What Gordon Ramsay Has Never Regretted About Hell's Kitchen
People watch Hell's Kitchen for Gordon Ramsay's insults, which – while tamer than Malcolm Tucker from The Thick of It (via The Guardian) and lacking the controlled mania of Chef Gareth Blackstock from Chef! (via YouTube) have the benefit of being real, really loud, and really angry.
That makes the fact that Ramsay has never regretted a single tirade more important. As BabbleTop writes, even though he reportedly doesn't watch his own show, Gordon Ramsay figures that if a contestant has provoked one of his swearing barrages, they have probably earned it. And if the contestant lied to him, they insulted him first and deserved their rebuke. Talking with Entertainment Weekly, Ramsay explained, "When somebody lies to you it's worse than working with somebody who can't cook. Because when you trust someone with your reputation and they cross that line, they want [the food] out of their sight and they tell you they finished it, and you know they're lying, that's the worst."
Of course, Ramsay's insults have drawn criticism, as exemplified by a 2018 Grub Street piece that noted the various negative reactions from chefs to a compilation of Gordon Ramsay's meltdowns. "What a sad, inadequate man," they quote the Observer's restaurant critic Jay Raynor tweeting, "This is everything wrong about restaurant kitchen culture. Because he suffered violence and abuse as a young cook, Ramsay thinks it's character building and so the cycle continues."

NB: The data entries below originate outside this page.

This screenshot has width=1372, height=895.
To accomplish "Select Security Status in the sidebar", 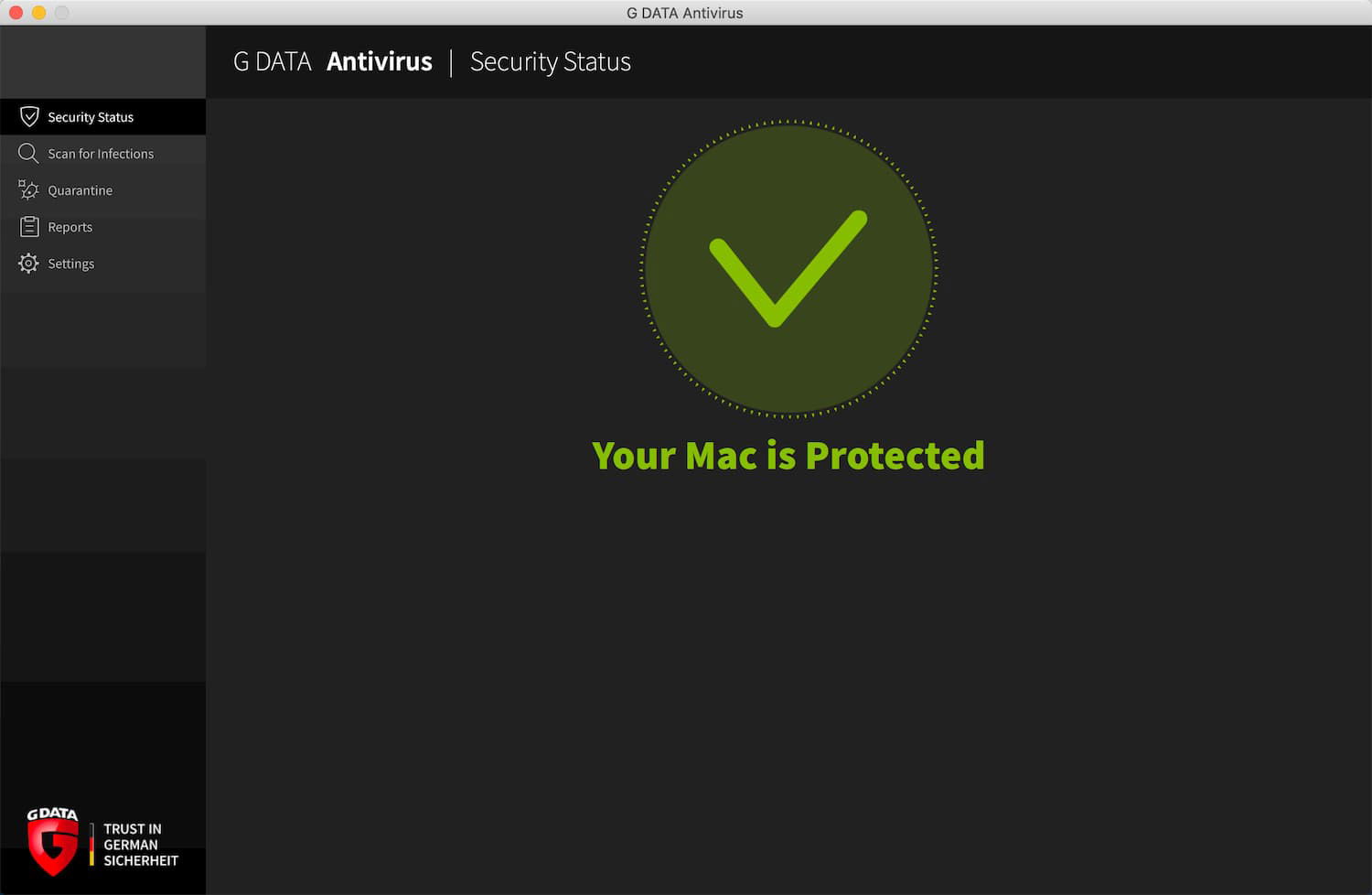I will (x=90, y=116).
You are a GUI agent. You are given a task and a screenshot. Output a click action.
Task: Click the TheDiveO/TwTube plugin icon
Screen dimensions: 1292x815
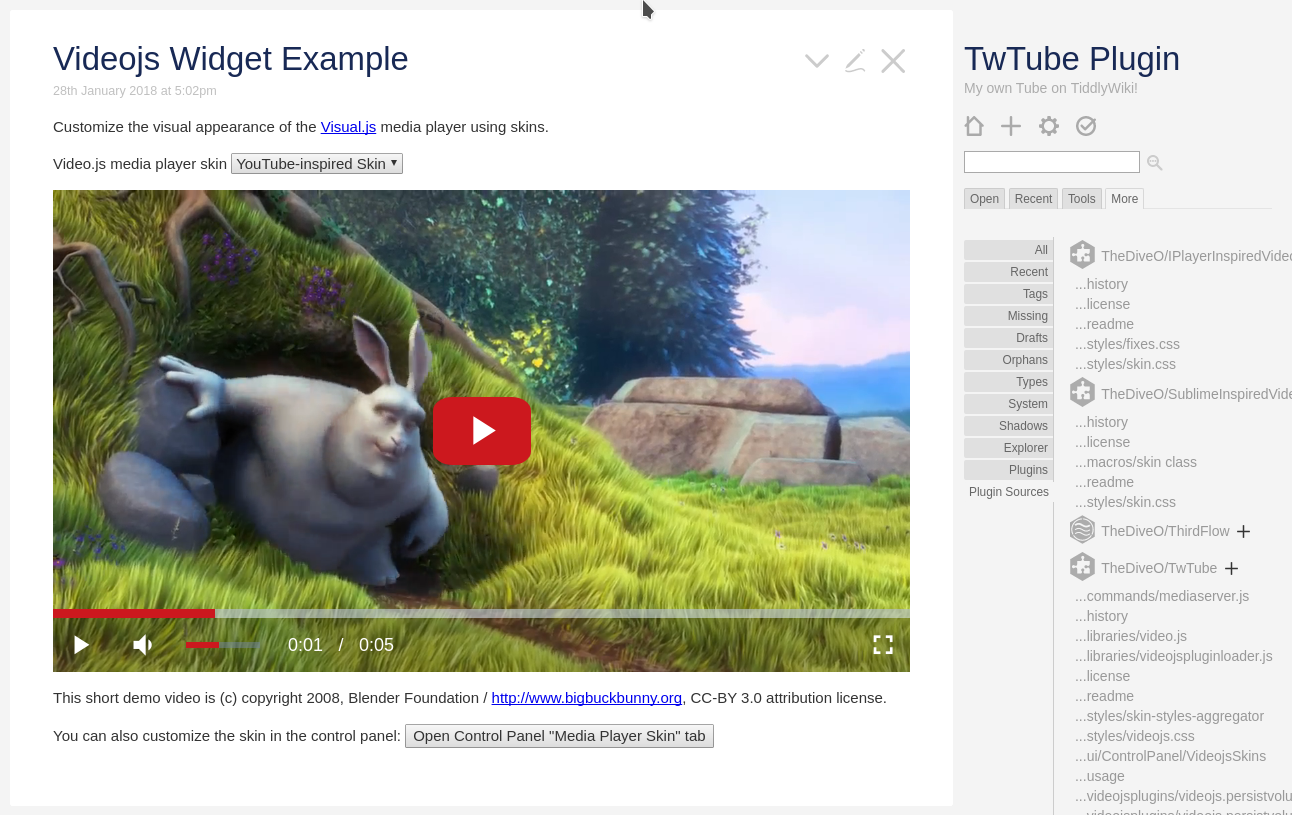1082,567

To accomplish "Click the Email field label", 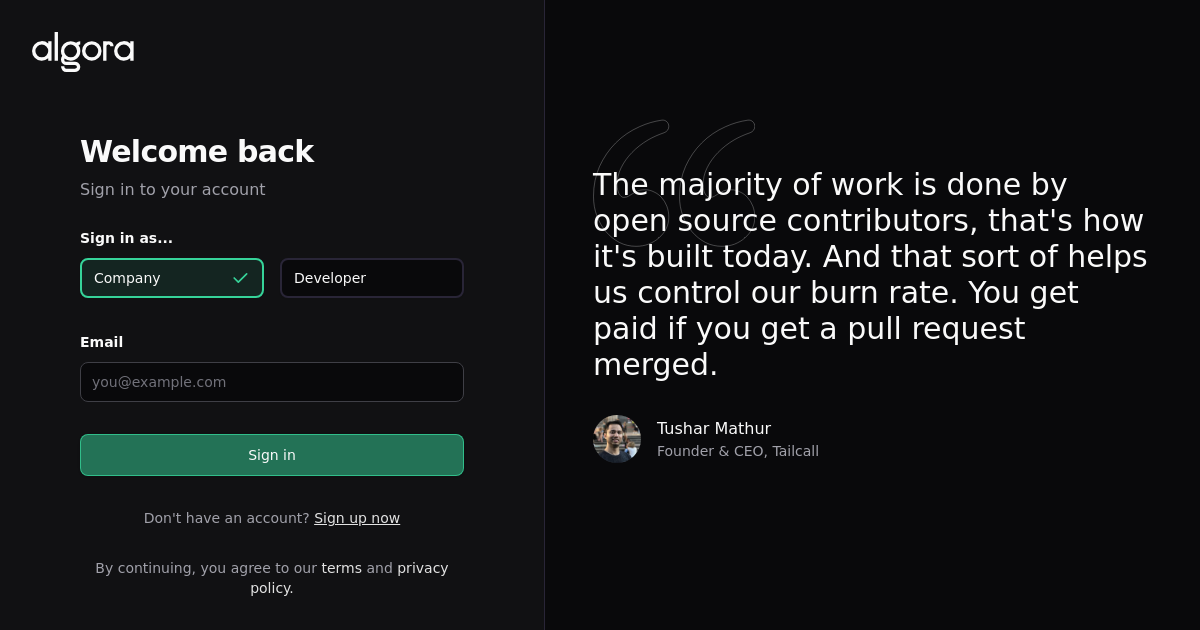I will click(x=101, y=342).
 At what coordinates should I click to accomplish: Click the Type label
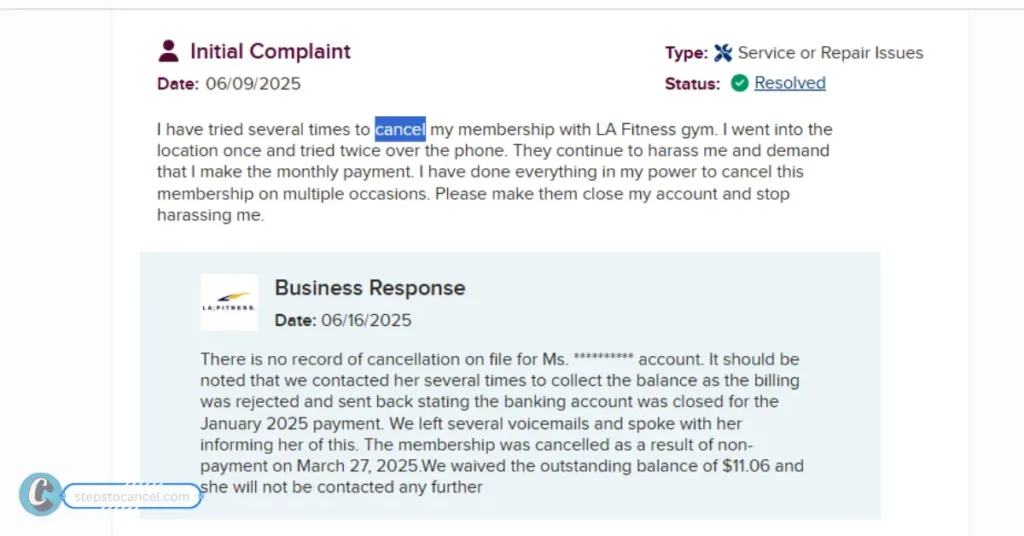coord(686,53)
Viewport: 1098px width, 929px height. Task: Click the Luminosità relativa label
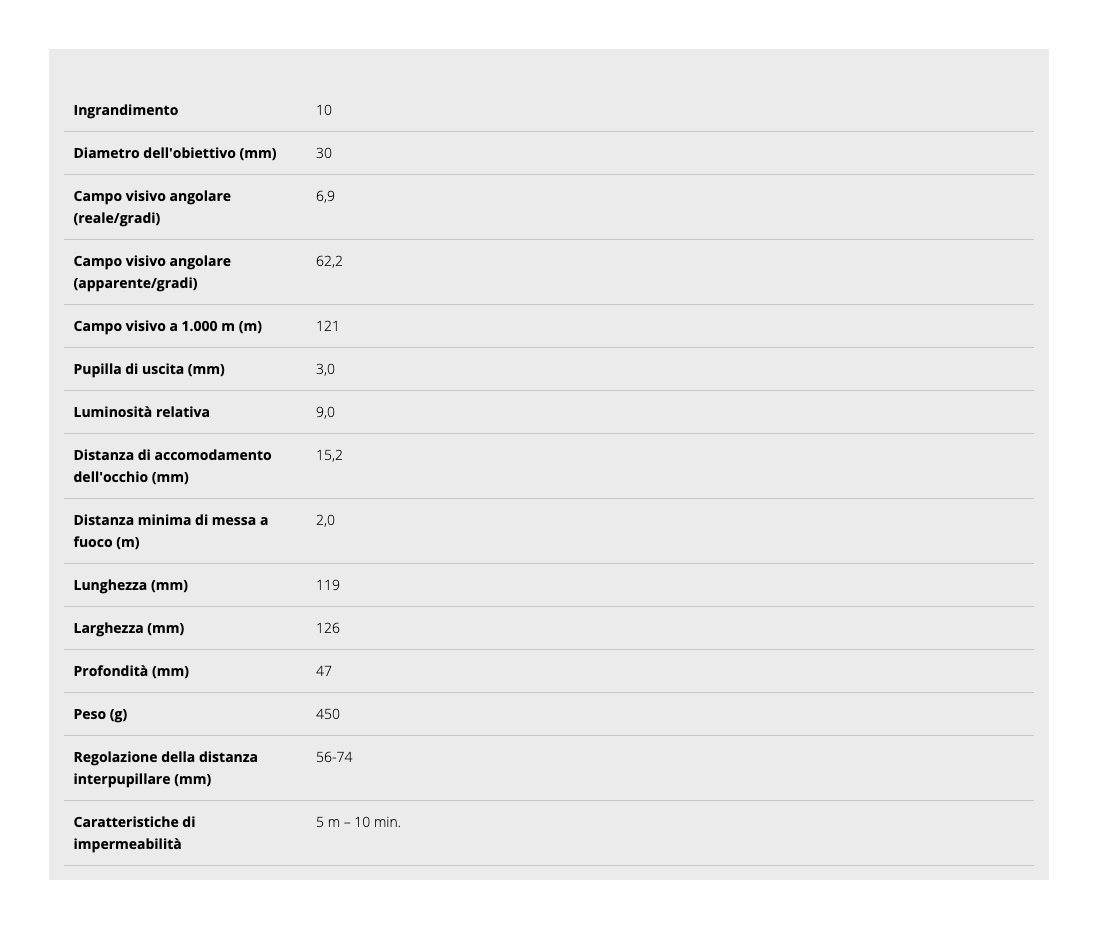[x=142, y=412]
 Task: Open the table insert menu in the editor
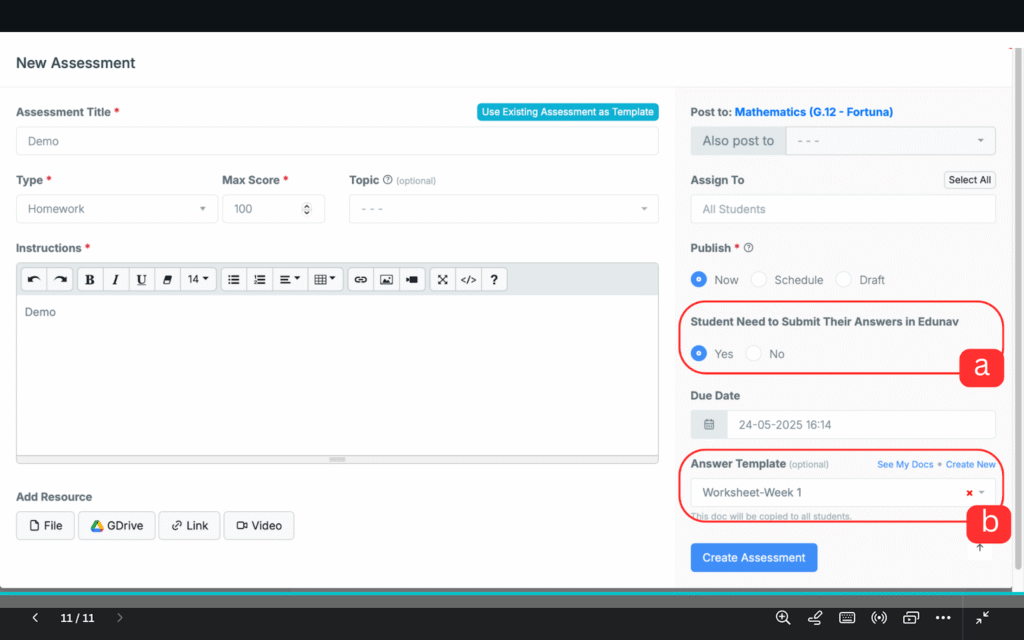point(326,280)
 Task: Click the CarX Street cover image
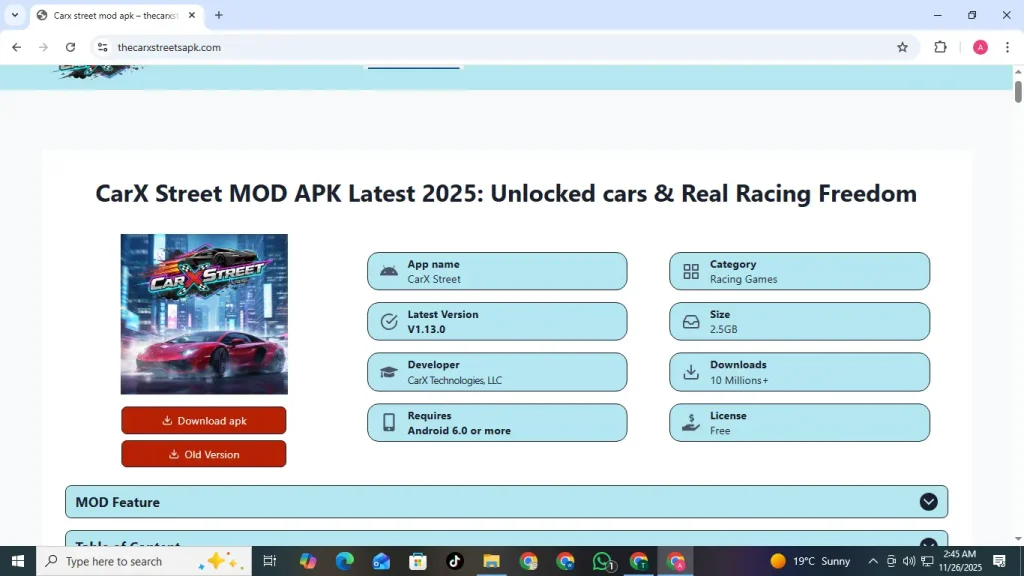pyautogui.click(x=204, y=314)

The abuse is the brand, the appeal, and a bit stale
With the notes about bullying considered, we cannot dismiss the fact that the appeal of Hell's Kitchen lies in Gordon Ramsay's furious outbursts. Or, as TVOM more disparagingly, "For the last 15 years, millions of people have found extreme entertainment in watching Gordon Ramsay scream at anxious contestants on Hell's Kitchen."
The entertainment is such that sites like TheRecipe have compiled lists documenting the best insults from the series, such as the "idiot sandwich," "There's enough garlic in here to kill every vampire in Europe," and "You put so much ginger in this it's a Weasley!" Though, of course, such examples are punctuated by the repeated expletive of the F-word. Talking to CarterMatt, Jean-Philippe Susilovic described Ramsay's relationship to swearing as follows: "That the F-word is an illness, he's never going to stop using it!"
However, as Carey Jones points out in Serious Eats, even though Ramsay comes out with a few amusing insults, a lot of them simply consist of repeated swearing that grows old. At least Chef! and The Thick of It insulted with some ingenuity.